• Entries shown
########
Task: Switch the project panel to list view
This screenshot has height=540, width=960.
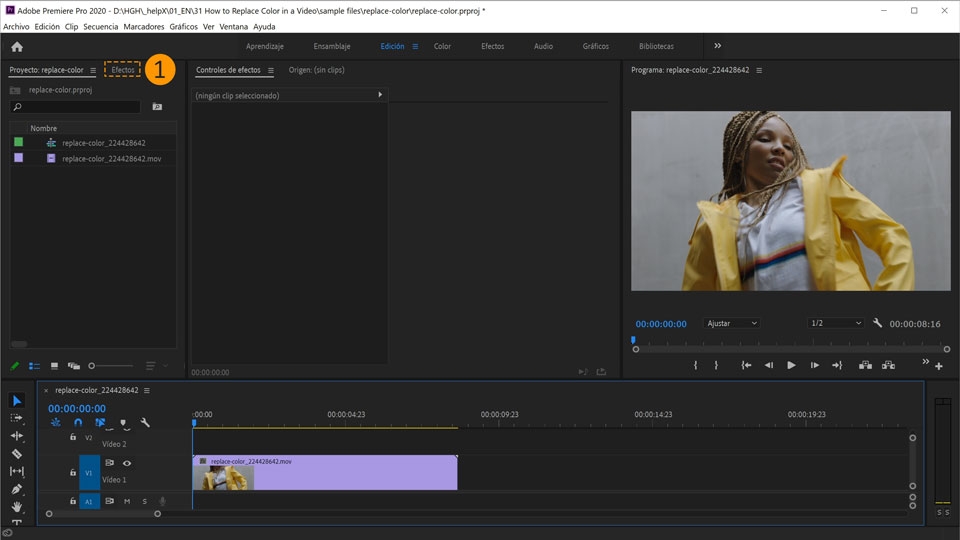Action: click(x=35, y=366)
########
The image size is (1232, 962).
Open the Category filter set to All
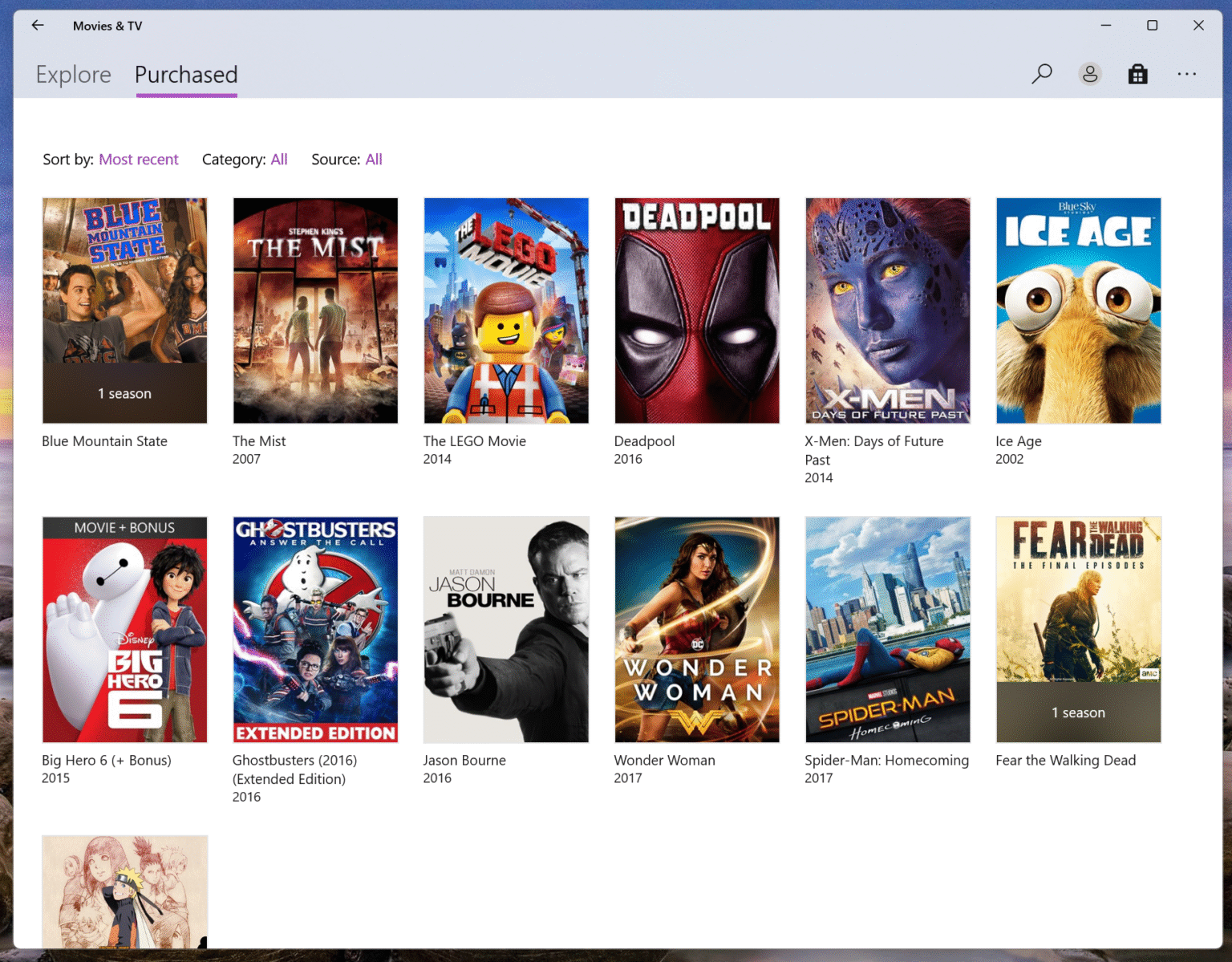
########
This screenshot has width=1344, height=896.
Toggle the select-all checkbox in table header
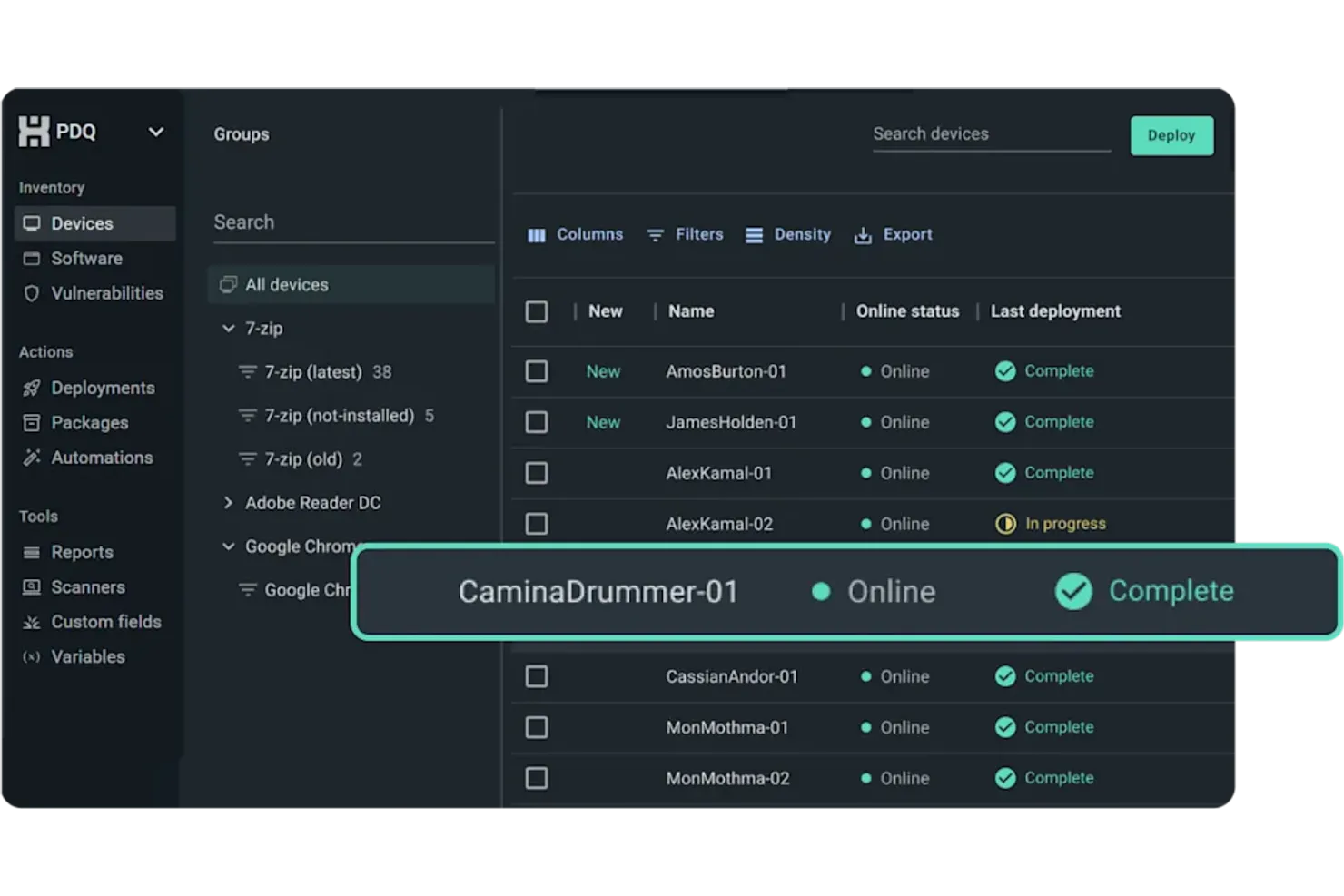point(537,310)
########
• Directions for this task
Rewrite the rows starting at "Task: Switch the project panel to list view" and ending at "Action: click(x=35, y=366)", swapping "list view" for "grid view" and keeping everything else the same. Leave the pictures out of your answer.

• Response for this exercise
Task: Switch the project panel to grid view
This screenshot has height=540, width=960.
Action: click(x=35, y=366)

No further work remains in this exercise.